# The data
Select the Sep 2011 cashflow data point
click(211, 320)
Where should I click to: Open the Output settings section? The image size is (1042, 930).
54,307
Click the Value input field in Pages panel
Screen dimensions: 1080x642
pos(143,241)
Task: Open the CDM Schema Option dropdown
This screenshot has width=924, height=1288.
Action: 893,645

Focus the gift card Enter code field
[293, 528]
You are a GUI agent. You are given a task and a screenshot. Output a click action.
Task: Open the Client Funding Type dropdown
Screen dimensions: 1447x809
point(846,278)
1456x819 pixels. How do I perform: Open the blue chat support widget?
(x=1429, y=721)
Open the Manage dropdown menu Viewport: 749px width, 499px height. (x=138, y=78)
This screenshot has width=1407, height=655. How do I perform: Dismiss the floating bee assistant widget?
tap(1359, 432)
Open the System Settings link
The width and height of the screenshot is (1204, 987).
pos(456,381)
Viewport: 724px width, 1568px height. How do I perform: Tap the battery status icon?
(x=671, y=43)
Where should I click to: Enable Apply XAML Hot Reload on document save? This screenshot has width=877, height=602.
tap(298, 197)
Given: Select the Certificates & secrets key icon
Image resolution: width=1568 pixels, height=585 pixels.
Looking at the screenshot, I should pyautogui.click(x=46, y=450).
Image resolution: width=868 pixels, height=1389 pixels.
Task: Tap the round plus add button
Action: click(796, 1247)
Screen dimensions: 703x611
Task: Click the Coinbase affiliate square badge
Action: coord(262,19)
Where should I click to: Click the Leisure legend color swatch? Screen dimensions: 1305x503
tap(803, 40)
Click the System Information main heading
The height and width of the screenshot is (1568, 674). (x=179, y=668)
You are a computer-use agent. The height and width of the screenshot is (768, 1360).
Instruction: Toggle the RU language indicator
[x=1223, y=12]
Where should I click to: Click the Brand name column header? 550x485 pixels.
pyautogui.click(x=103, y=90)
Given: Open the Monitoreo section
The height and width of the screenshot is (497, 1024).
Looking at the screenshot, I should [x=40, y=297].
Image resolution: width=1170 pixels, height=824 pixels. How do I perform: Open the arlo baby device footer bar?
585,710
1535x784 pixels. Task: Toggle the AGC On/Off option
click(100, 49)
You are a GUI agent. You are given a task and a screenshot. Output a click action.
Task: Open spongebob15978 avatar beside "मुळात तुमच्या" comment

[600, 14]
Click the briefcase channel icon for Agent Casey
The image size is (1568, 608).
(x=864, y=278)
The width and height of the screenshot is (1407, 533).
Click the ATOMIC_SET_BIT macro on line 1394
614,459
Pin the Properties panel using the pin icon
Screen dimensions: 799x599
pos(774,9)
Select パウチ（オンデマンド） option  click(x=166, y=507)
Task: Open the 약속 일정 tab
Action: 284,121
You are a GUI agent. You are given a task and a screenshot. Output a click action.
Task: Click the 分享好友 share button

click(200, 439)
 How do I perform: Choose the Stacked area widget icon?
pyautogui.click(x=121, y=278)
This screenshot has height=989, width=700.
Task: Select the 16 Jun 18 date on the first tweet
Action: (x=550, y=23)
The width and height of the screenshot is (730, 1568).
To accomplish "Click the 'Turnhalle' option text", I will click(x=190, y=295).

# How to complete this task
Write out every entry once more, precisely as it stands.

# Final answer
Select the Sep 2011 cashflow data point
click(211, 320)
Where should I click to: Open the Output settings section? The image size is (1042, 930).
54,307
Click the Value input field in Pages panel
Screen dimensions: 1080x642
pos(143,241)
Task: Open the CDM Schema Option dropdown
This screenshot has width=924, height=1288.
Action: 893,645

Focus the gift card Enter code field
[293, 528]
You are a GUI agent. You are given a task and a screenshot. Output a click action.
Task: Open the Client Funding Type dropdown
Screen dimensions: 1447x809
point(846,278)
1456x819 pixels. How do I perform: Open the blue chat support widget?
(x=1429, y=721)
Open the Manage dropdown menu Viewport: 749px width, 499px height. (x=138, y=78)
This screenshot has width=1407, height=655. How do I perform: Dismiss the floating bee assistant widget?
tap(1359, 432)
Open the System Settings link
The width and height of the screenshot is (1204, 987).
pos(456,381)
Viewport: 724px width, 1568px height. How do I perform: Tap the battery status icon?
(x=671, y=43)
Where should I click to: Enable Apply XAML Hot Reload on document save? This screenshot has width=877, height=602.
tap(298, 197)
Given: Select the Certificates & secrets key icon
Image resolution: width=1568 pixels, height=585 pixels.
Looking at the screenshot, I should pyautogui.click(x=46, y=450).
Image resolution: width=868 pixels, height=1389 pixels.
Task: Tap the round plus add button
Action: click(796, 1247)
Screen dimensions: 703x611
Task: Click the Coinbase affiliate square badge
Action: coord(262,19)
Where should I click to: Click the Leisure legend color swatch? Screen dimensions: 1305x503
tap(803, 40)
Click the System Information main heading
The height and width of the screenshot is (1568, 674). (x=179, y=668)
You are a computer-use agent. The height and width of the screenshot is (768, 1360).
Instruction: Toggle the RU language indicator
[x=1223, y=12]
Where should I click to: Click the Brand name column header? 550x485 pixels.
pyautogui.click(x=103, y=90)
Given: Open the Monitoreo section
The height and width of the screenshot is (497, 1024).
Looking at the screenshot, I should [x=40, y=297].
Image resolution: width=1170 pixels, height=824 pixels. How do I perform: Open the arlo baby device footer bar?
585,710
1535x784 pixels. Task: Toggle the AGC On/Off option
click(100, 49)
You are a GUI agent. You are given a task and a screenshot. Output a click action.
Task: Open spongebob15978 avatar beside "मुळात तुमच्या" comment

[600, 14]
Click the briefcase channel icon for Agent Casey
The image size is (1568, 608).
(x=864, y=278)
The width and height of the screenshot is (1407, 533).
Click the ATOMIC_SET_BIT macro on line 1394
614,459
Pin the Properties panel using the pin icon
Screen dimensions: 799x599
pos(774,9)
Select パウチ（オンデマンド） option  click(x=166, y=507)
Task: Open the 약속 일정 tab
Action: 284,121
You are a GUI agent. You are given a task and a screenshot. Output a click action.
Task: Click the 分享好友 share button

click(200, 439)
 How do I perform: Choose the Stacked area widget icon?
pyautogui.click(x=121, y=278)
This screenshot has height=989, width=700.
Task: Select the 16 Jun 18 date on the first tweet
Action: (x=550, y=23)
The width and height of the screenshot is (730, 1568).
To accomplish "Click the 'Turnhalle' option text", I will click(x=190, y=295).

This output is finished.